Records for this exercise -

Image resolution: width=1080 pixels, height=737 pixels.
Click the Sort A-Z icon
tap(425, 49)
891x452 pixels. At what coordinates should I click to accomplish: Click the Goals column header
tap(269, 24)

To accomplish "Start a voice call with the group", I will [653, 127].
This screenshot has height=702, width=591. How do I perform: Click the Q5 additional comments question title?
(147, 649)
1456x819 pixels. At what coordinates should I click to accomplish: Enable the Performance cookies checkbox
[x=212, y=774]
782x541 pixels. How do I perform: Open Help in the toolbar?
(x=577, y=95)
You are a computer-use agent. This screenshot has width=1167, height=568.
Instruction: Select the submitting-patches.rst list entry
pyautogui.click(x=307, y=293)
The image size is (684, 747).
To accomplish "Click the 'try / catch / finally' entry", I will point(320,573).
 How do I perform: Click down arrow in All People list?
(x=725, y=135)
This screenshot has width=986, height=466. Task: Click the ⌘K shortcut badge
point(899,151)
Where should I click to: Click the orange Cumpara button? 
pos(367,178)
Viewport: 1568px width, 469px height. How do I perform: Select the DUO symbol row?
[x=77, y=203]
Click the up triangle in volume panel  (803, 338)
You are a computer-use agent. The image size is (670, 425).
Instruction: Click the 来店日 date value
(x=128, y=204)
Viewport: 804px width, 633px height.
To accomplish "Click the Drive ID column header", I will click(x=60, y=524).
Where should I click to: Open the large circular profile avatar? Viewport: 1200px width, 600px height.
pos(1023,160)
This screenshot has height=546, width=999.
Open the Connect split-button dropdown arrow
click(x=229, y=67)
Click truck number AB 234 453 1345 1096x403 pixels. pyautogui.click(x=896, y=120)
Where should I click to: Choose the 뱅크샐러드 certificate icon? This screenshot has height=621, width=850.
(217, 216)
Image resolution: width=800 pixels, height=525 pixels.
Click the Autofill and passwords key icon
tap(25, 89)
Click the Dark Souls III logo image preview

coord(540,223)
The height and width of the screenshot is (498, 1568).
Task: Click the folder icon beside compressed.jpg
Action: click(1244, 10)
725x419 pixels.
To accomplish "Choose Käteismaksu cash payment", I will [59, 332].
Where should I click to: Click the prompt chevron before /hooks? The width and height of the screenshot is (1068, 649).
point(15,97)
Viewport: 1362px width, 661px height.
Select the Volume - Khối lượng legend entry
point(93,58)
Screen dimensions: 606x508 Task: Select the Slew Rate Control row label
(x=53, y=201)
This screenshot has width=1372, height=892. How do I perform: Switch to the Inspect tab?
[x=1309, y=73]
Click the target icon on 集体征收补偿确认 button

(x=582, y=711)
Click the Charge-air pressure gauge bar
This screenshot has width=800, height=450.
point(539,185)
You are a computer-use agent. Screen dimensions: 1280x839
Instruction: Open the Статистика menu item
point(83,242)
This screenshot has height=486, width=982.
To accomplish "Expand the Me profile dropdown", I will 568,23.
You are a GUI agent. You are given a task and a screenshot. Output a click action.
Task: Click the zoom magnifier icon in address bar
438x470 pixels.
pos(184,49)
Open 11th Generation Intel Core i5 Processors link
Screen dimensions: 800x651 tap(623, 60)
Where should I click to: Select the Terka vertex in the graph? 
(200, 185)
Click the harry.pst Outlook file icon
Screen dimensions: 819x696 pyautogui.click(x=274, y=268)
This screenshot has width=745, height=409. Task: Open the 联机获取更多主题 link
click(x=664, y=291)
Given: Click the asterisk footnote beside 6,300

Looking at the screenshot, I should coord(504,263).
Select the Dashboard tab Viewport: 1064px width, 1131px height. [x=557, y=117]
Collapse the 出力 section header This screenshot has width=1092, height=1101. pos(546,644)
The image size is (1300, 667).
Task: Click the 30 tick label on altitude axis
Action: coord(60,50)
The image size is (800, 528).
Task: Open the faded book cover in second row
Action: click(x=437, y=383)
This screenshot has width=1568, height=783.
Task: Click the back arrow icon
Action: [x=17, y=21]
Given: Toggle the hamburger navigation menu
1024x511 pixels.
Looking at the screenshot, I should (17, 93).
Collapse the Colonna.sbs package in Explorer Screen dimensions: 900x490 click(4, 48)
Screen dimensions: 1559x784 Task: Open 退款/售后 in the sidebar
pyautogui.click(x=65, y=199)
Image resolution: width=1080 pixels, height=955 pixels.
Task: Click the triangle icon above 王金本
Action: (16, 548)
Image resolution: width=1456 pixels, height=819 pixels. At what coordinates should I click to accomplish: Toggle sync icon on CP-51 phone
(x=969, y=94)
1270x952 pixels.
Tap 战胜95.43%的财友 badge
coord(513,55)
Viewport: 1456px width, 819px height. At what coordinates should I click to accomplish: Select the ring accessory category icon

What you need to do - Arrange every line of the listing above as a numbered list, leaving out the blank lines.

The solution -
1. Image resolution: width=1080 pixels, height=737 pixels.
2. Click the Sort A-Z icon
3. tap(425, 49)
4. 891x452 pixels. At what coordinates should I click to accomplish: Click the Goals column header
5. tap(269, 24)
6. To accomplish "Start a voice call with the group", I will [653, 127].
7. This screenshot has height=702, width=591. How do I perform: Click the Q5 additional comments question title?
8. (147, 649)
9. 1456x819 pixels. At what coordinates should I click to accomplish: Enable the Performance cookies checkbox
10. [x=212, y=774]
11. 782x541 pixels. How do I perform: Open Help in the toolbar?
12. (x=577, y=95)
13. You are a computer-use agent. This screenshot has width=1167, height=568.
14. Instruction: Select the submitting-patches.rst list entry
15. pyautogui.click(x=307, y=293)
16. The image size is (684, 747).
17. To accomplish "Click the 'try / catch / finally' entry", I will point(320,573).
18.  How do I perform: Click down arrow in All People list?
19. (x=725, y=135)
20. This screenshot has width=986, height=466. Task: Click the ⌘K shortcut badge
21. point(899,151)
22. Where should I click to: Click the orange Cumpara button? 
23. pos(367,178)
24. Viewport: 1568px width, 469px height. How do I perform: Select the DUO symbol row?
25. [x=77, y=203]
26. Click the up triangle in volume panel  (803, 338)
27. You are a computer-use agent. The image size is (670, 425).
28. Instruction: Click the 来店日 date value
29. (x=128, y=204)
30. Viewport: 804px width, 633px height.
31. To accomplish "Click the Drive ID column header", I will click(x=60, y=524).
32. Where should I click to: Open the large circular profile avatar? Viewport: 1200px width, 600px height.
33. pos(1023,160)
34. This screenshot has height=546, width=999.
35. Open the Connect split-button dropdown arrow
36. click(x=229, y=67)
37. Click truck number AB 234 453 1345 1096x403 pixels. pyautogui.click(x=896, y=120)
38. Where should I click to: Choose the 뱅크샐러드 certificate icon? This screenshot has height=621, width=850.
39. (217, 216)
40. Image resolution: width=800 pixels, height=525 pixels.
41. Click the Autofill and passwords key icon
42. tap(25, 89)
43. Click the Dark Souls III logo image preview
44. coord(540,223)
45. The height and width of the screenshot is (498, 1568).
46. Task: Click the folder icon beside compressed.jpg
47. Action: click(1244, 10)
48. 725x419 pixels.
49. To accomplish "Choose Käteismaksu cash payment", I will [59, 332].
50. Where should I click to: Click the prompt chevron before /hooks? The width and height of the screenshot is (1068, 649).
51. point(15,97)
52. Viewport: 1362px width, 661px height.
53. Select the Volume - Khối lượng legend entry
54. point(93,58)
55. Screen dimensions: 606x508 Task: Select the Slew Rate Control row label
56. (x=53, y=201)
57. This screenshot has width=1372, height=892. How do I perform: Switch to the Inspect tab?
58. [x=1309, y=73]
59. Click the target icon on 集体征收补偿确认 button
60. (x=582, y=711)
61. Click the Charge-air pressure gauge bar
62. This screenshot has width=800, height=450.
63. point(539,185)
64. You are a computer-use agent. Screen dimensions: 1280x839
65. Instruction: Open the Статистика menu item
66. point(83,242)
67. This screenshot has height=486, width=982.
68. To accomplish "Expand the Me profile dropdown", I will 568,23.
69. You are a GUI agent. You are given a task and a screenshot. Output a click action.
70. Task: Click the zoom magnifier icon in address bar
71. 438x470 pixels.
72. pos(184,49)
73. Open 11th Generation Intel Core i5 Processors link
74. Screen dimensions: 800x651 tap(623, 60)
75. Where should I click to: Select the Terka vertex in the graph? 
76. (200, 185)
77. Click the harry.pst Outlook file icon
78. Screen dimensions: 819x696 pyautogui.click(x=274, y=268)
79. This screenshot has width=745, height=409. Task: Open the 联机获取更多主题 link
80. click(x=664, y=291)
81. Given: Click the asterisk footnote beside 6,300
82. Looking at the screenshot, I should coord(504,263).
83. Select the Dashboard tab Viewport: 1064px width, 1131px height. [x=557, y=117]
84. Collapse the 出力 section header This screenshot has width=1092, height=1101. pos(546,644)
85. The image size is (1300, 667).
86. Task: Click the 30 tick label on altitude axis
87. Action: coord(60,50)
88. The image size is (800, 528).
89. Task: Open the faded book cover in second row
90. Action: click(x=437, y=383)
91. This screenshot has width=1568, height=783.
92. Task: Click the back arrow icon
93. Action: [x=17, y=21]
94. Given: Toggle the hamburger navigation menu
95. 1024x511 pixels.
96. Looking at the screenshot, I should (17, 93).
97. Collapse the Colonna.sbs package in Explorer Screen dimensions: 900x490 click(4, 48)
98. Screen dimensions: 1559x784 Task: Open 退款/售后 in the sidebar
99. pyautogui.click(x=65, y=199)
100. Image resolution: width=1080 pixels, height=955 pixels.
101. Task: Click the triangle icon above 王金本
102. Action: (16, 548)
103. Image resolution: width=1456 pixels, height=819 pixels. At what coordinates should I click to accomplish: Toggle sync icon on CP-51 phone
104. (x=969, y=94)
105. 1270x952 pixels.
106. Tap 战胜95.43%的财友 badge
107. coord(513,55)
108. Viewport: 1456px width, 819px height. At what coordinates should I click to accomplish: Select the ring accessory category icon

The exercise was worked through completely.